Colorado Prison Leather Shop Earns Apprenticeship Certification, Offering Inmates Skilled Trade Training at Fremont Correctional Center
Why It Matters
In Colorado, a leather shop inside the Fremont Correctional Center in Florence is offering incarcerated individuals something rare behind prison walls: structured vocational training, a strong work ethic, and a path toward employment upon release. The program represents a broader push within the state’s corrections system to use skilled trades as a tool for rehabilitation — and, potentially, reduced recidivism.
With Colorado’s cost of living among the highest in the nation, giving released inmates marketable, certified skills could reduce the burden on state social services while helping former offenders become self-sufficient taxpayers rather than repeat clients of the criminal justice system.
What Happened
The leather shop at the Fremont Correctional Center has recently been certified as a registered apprenticeship program by the Colorado Department of Labor and Employment (CDLE), according to a labor department spokesperson. The certification formalizes what has been an informal but high-quality craft training operation for decades.
Under the new program structure, inmates who complete 4,000 hours of training will receive a certificate recognized by employers — a credential that signals discipline, consistency, and professional-level skill in leatherworking. Two longtime shop workers, Jeremy Hodges and Freddy Aguilera-Zamora, are among the first inmates set to be certified as “journeymen,” the term CDLE uses for trainers authorized to supervise apprentices.
Hodges is serving a 40-year sentence for second-degree murder. Aguilera-Zamora is serving 48 years for first-degree murder. Both men have spent years refining their craft inside the shop, which produces custom saddles, belts, purses, dog leashes, and other hand-crafted leather goods.
By the Numbers
- 4,000 hours of training required to earn the new apprenticeship certificate
- ~20 inmates work in the leather shop at any given time
- $4,000+ retail price for custom saddles now produced by the shop, up from $1,500 saddles in earlier years
- 1983 — the year the leather shop originally opened, initially at the Buena Vista Correctional Center
- 4 of the country’s 45 Prison Industry Enhancement Certification Programs (PIECPs) are located in Colorado, allowing participating inmates to earn prevailing wages through private-sector partnerships
A Culture Built on Standards
The leather shop does not recruit based on prior skills. Workers look instead for qualities: motivation, respect, emotional stability, and a strong work ethic. With an open tool bench stocked with knives, blades, rotary cutters, chisels, and hole punches, shop veterans say they cannot afford disruptions.
“We can’t have issues, basically,” Aguilera-Zamora said, in remarks reported by The Colorado Sun. “We have too much to lose.”
Hodges, who was a carpenter before his incarceration, now leads the tooling section of the shop — carving intricate floral patterns and decorative stamps into finished leather goods. He described the work as meditative, and said it demands a focused, disciplined mindset. “It kind of amplifies what state of mind you’re in,” he said in remarks reported by The Colorado Sun.

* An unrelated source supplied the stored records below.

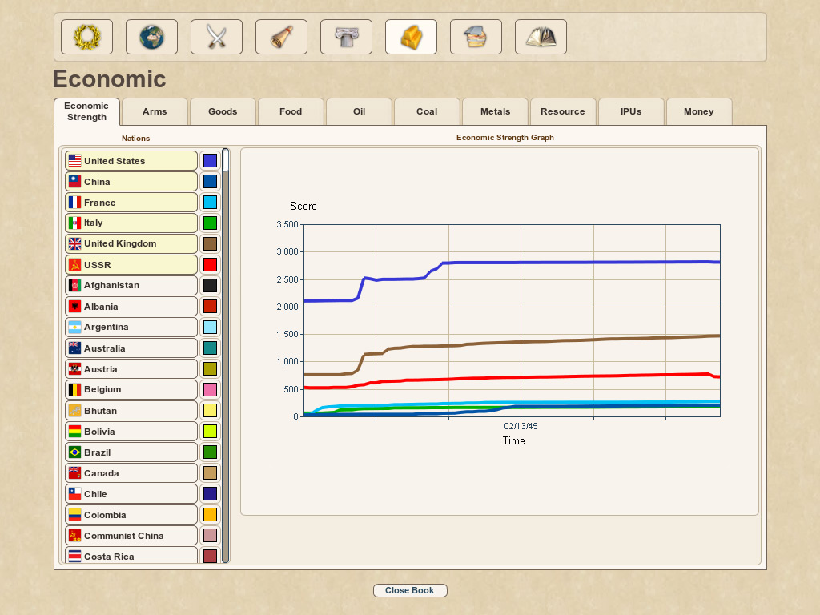Toggle United States in the nations list
This screenshot has width=820, height=615.
click(131, 161)
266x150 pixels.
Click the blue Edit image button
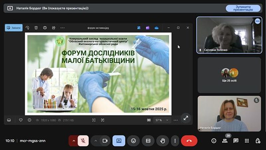[x=14, y=28]
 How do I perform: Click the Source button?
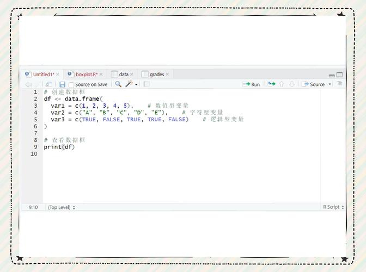314,84
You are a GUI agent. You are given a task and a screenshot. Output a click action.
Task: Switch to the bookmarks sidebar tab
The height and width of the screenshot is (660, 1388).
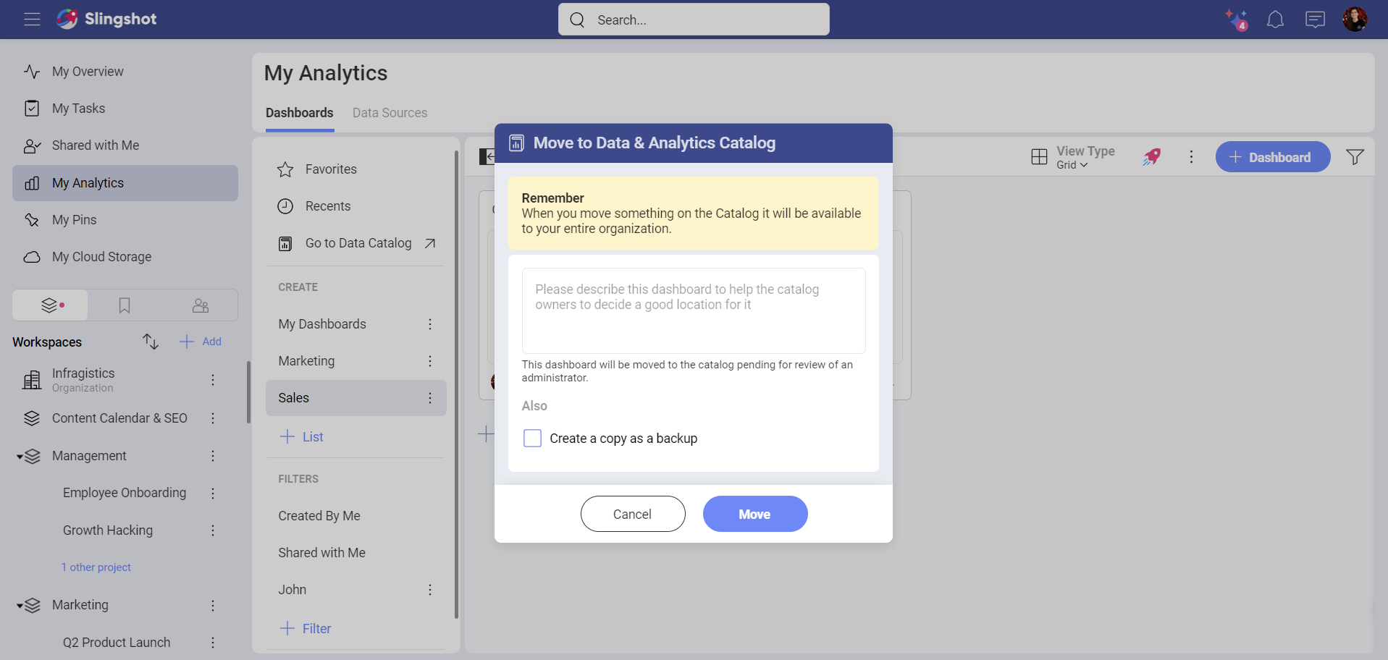125,305
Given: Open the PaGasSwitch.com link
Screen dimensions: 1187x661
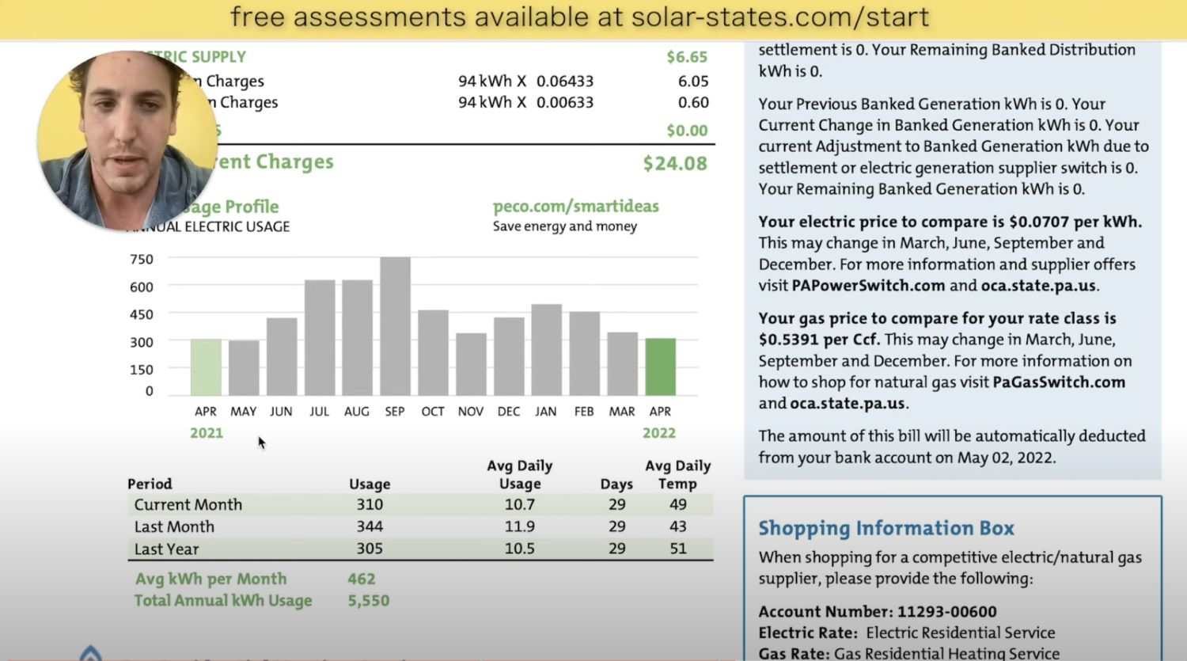Looking at the screenshot, I should [1058, 382].
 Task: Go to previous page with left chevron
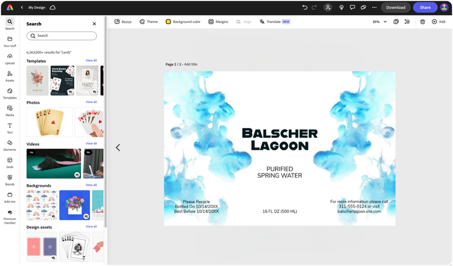[x=118, y=148]
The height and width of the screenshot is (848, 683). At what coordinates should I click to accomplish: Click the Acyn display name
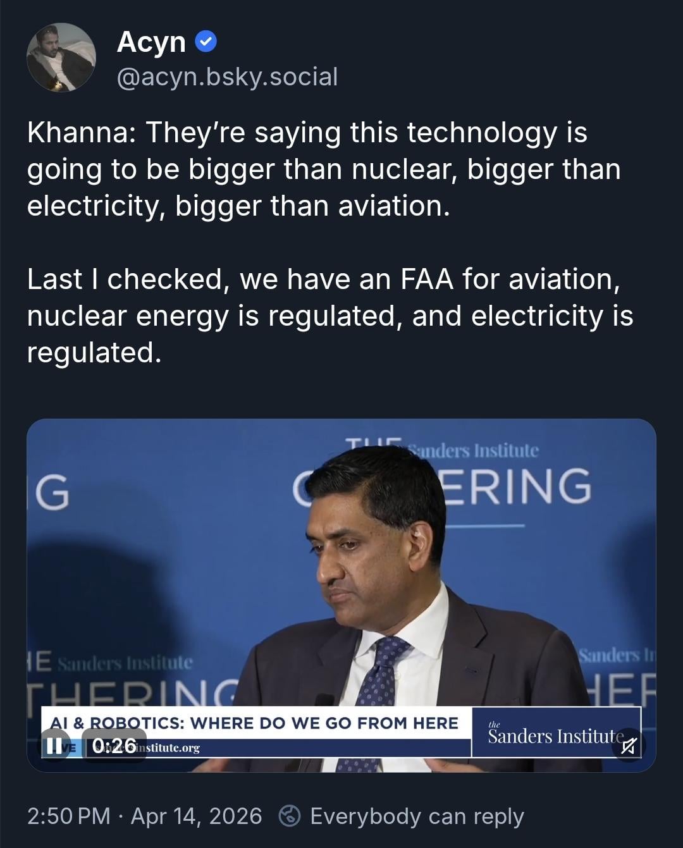[151, 42]
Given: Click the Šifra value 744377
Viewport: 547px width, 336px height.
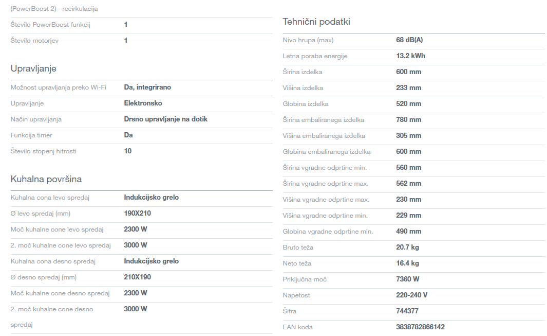Looking at the screenshot, I should coord(408,311).
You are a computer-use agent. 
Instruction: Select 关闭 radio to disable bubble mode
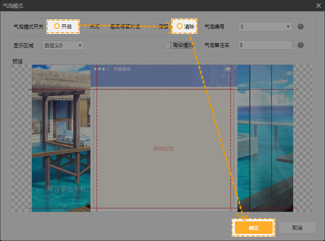[85, 26]
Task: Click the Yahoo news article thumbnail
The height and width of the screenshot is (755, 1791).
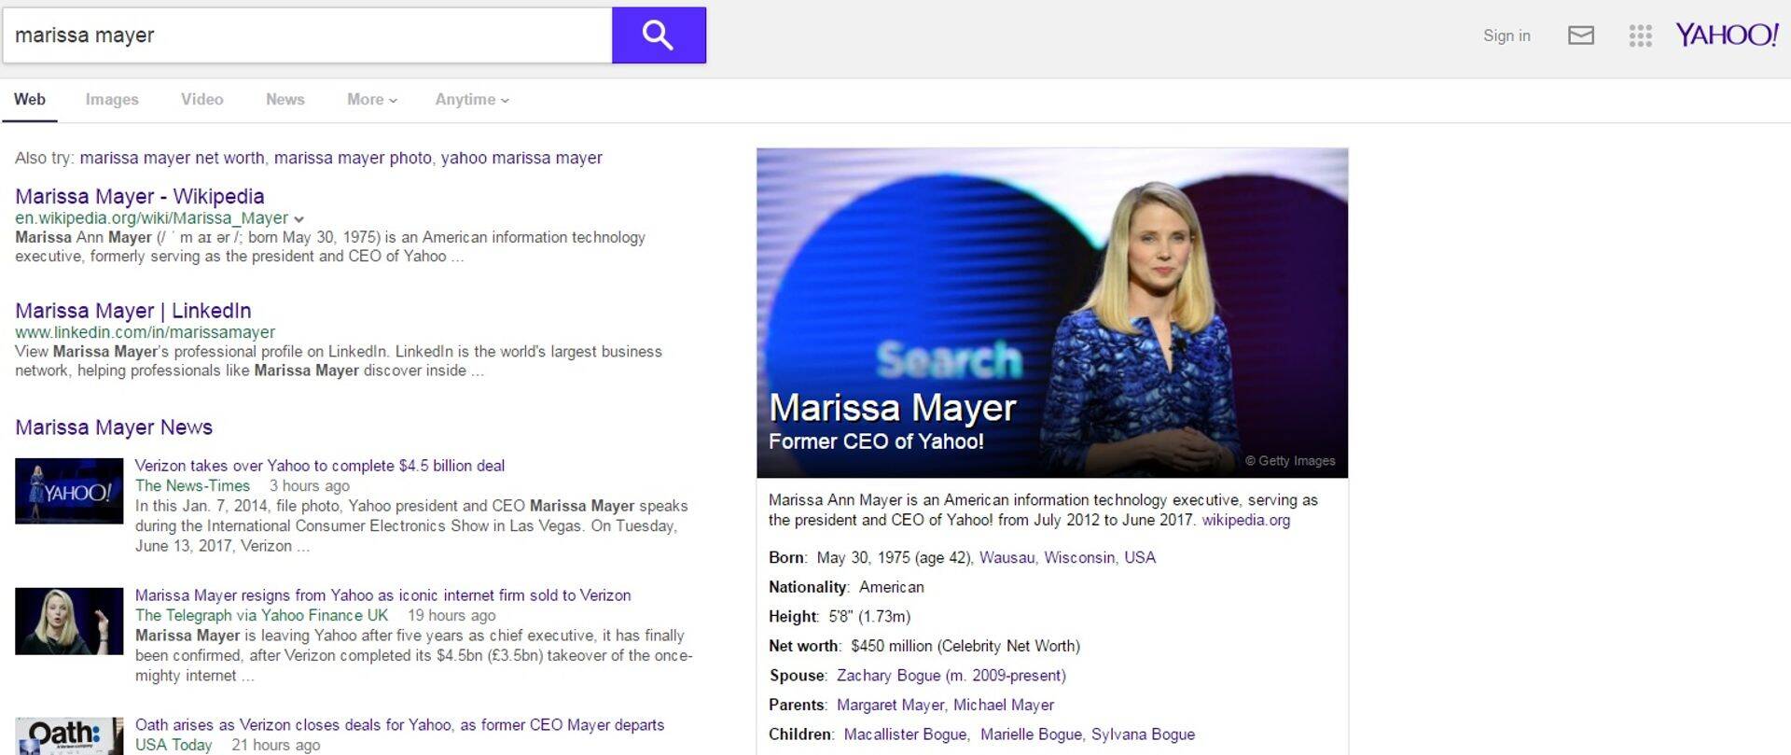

The shop relocated from Buena Vista Correctional Center to Sterling Correctional Facility in 2021, then to Fremont in 2024. Six members of the original crew — known among inmates as the “Bewnie” crew — have remained with the shop through both transfers.
Zoom Out
Vocational training programs inside correctional facilities have gained renewed attention nationally as states grapple with high recidivism rates and prison overcrowding. Skilled trades certification — in leatherworking, welding, construction, and similar fields — offers a market-based solution that aligns with conservative principles of individual responsibility and self-reliance.
Colorado’s leather shop recently donated a saddle to History Colorado as part of the state’s 150th anniversary of statehood commemoration, raising the program’s public profile. As Colorado continues to navigate complex law enforcement and public safety debates, programs that reduce re-offense rates through employment readiness represent a cost-effective alternative to continued incarceration.
The PIECP federal designation, which allows the Fremont shop to partner with private-sector clients and pay prevailing wages, is one of only 45 such programs operating nationwide — a model that emphasizes market participation over government dependency.
What’s Next
With the apprenticeship certification now in place, the Colorado Department of Labor and Employment is expected to begin formally registering qualifying inmates as they complete the required training hours. Hodges and Aguilera-Zamora are positioned to serve as the program’s first certified journeymen supervisors, training the next generation of leatherworkers inside the facility.
Officials have not announced whether the apprenticeship model will be expanded to other vocational programs within Colorado’s correctional system, but the leather shop’s certification sets a precedent for structuring prison labor around credentialed, transferable skills.